■ Rincian tugas
Dalam artikel tentang rencana relokasi warga Palestina dari Gaza, bagaimana Menteri Luar Negeri Slovenia menggambarkan rencana Donald Trump?

Yordania memperbarui penolakannya terhadap pemukiman kembali Palestina, setelah Presiden AS Donald Trump menyerukan untuk “membersihkan” Jalur Gaza.

“Semua berbicara tentang tanah air alternatif… tidak dapat diterima. Kami tidak menerimanya, kami belum menerimanya, dan kami akan terus menghadapinya dengan semua kemampuan kami,” tutur Menteri Luar Negeri, Ayman Safadi.

“Yordania adalah untuk Yordania, Palestina adalah untuk Palestina, dan solusi untuk masalah Palestina ada di tanah Palestina,” katanya menambahkan, mengutip pernyataan Raja Abdullah II.

Kritik dari Munich

Kepala Konferensi Keamanan Munich juga mengkritik proposal Donald Trump untuk merelokasi warga Palestina dari Gaza, mencirikan rencana itu sebagai pelanggaran hukum internasional.

“Proposal yang dibuat oleh Trump ini telah ditolak oleh semua orang di wilayah ini, jadi saya tidak melihat bagaimana ini bisa terbang jika Yordania dan Mesir menentangnya,” ujar Duta Besar Christoph Heusgen kepada sekelompok jurnalis internasional di Berlin.

“Mereka mengatakan Gaza adalah rumah Palestina, dan mereka ingin tinggal di sana, dan mereka memiliki hak untuk tinggal di sana, karena ini sesuai dengan hukum internasional,” ucapnya menambahkan.

Christoph Heusgen menunjukkan bahwa Gaza harus menjadi bagian dari negara Palestina di masa depan, melalui penyelesaian diplomatik.

“Di sinilah perbatasan sesuai dengan resolusi Dewan Keamanan PBB yang relevan, dan saya pikir ini adalah sesuatu yang harus ditekankan dalam hal apa pun,” katanya.

Slovenia Tak Terima

Menteri Luar Negeri Slovenia mengkritik proposal Donald Trump untuk merelokasi warga Palestina dari Gaza, menggambarkan rencana itu sebagai “tidak dapat diterima.”

■ Data terekam
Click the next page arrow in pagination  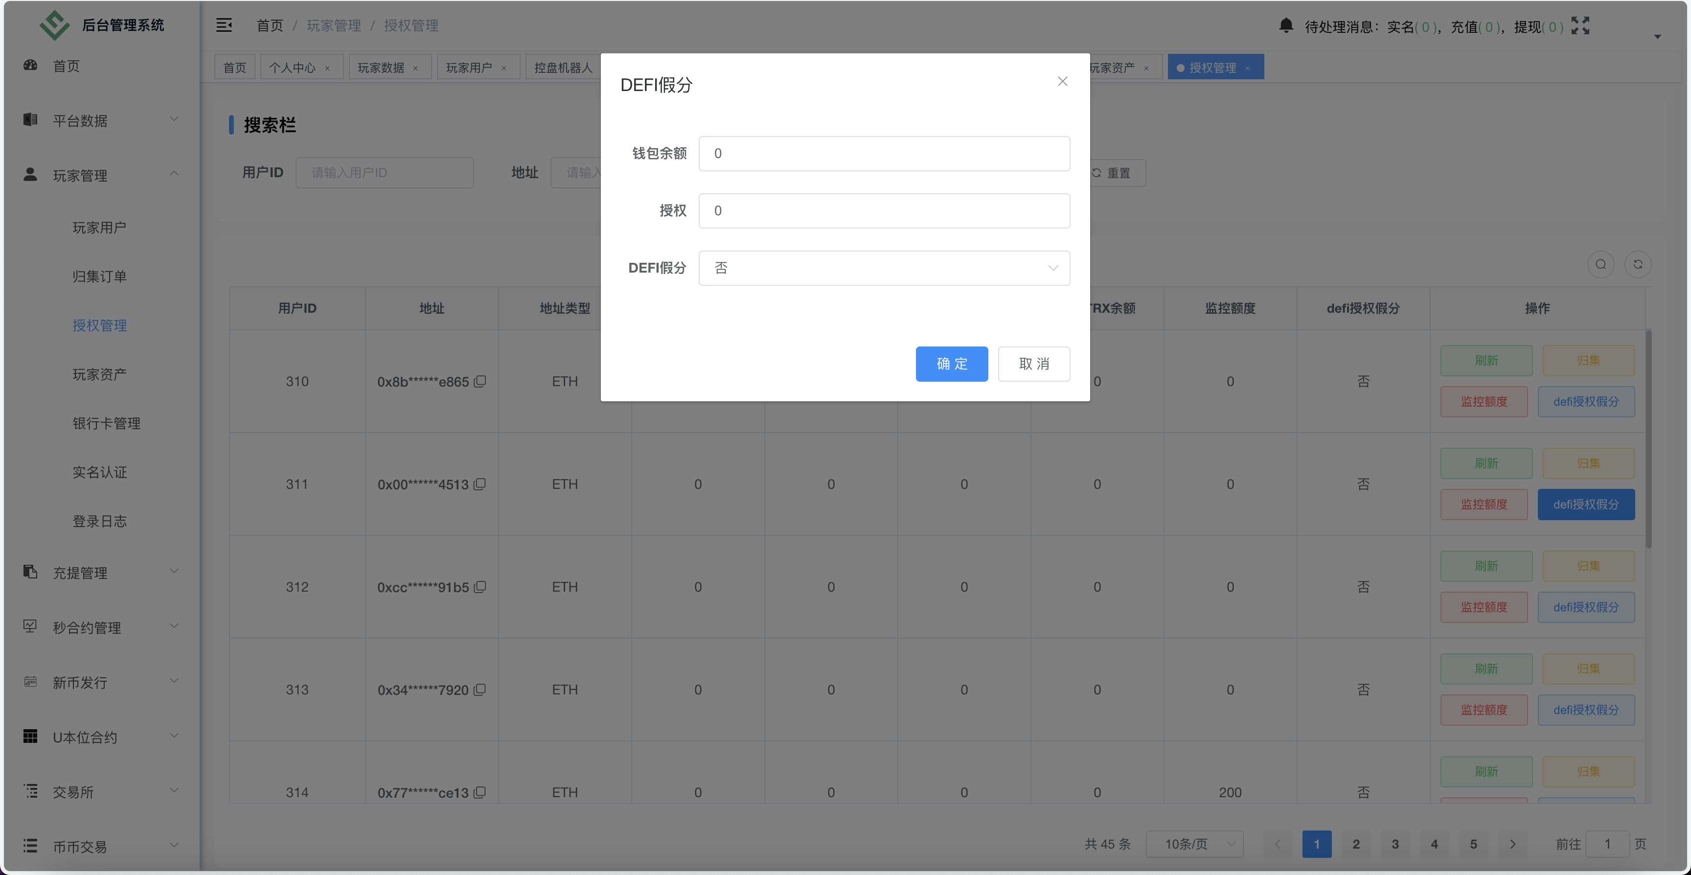[1514, 844]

■ Hasil tugas
Sebagai rencana yang "tidak dapat diterima."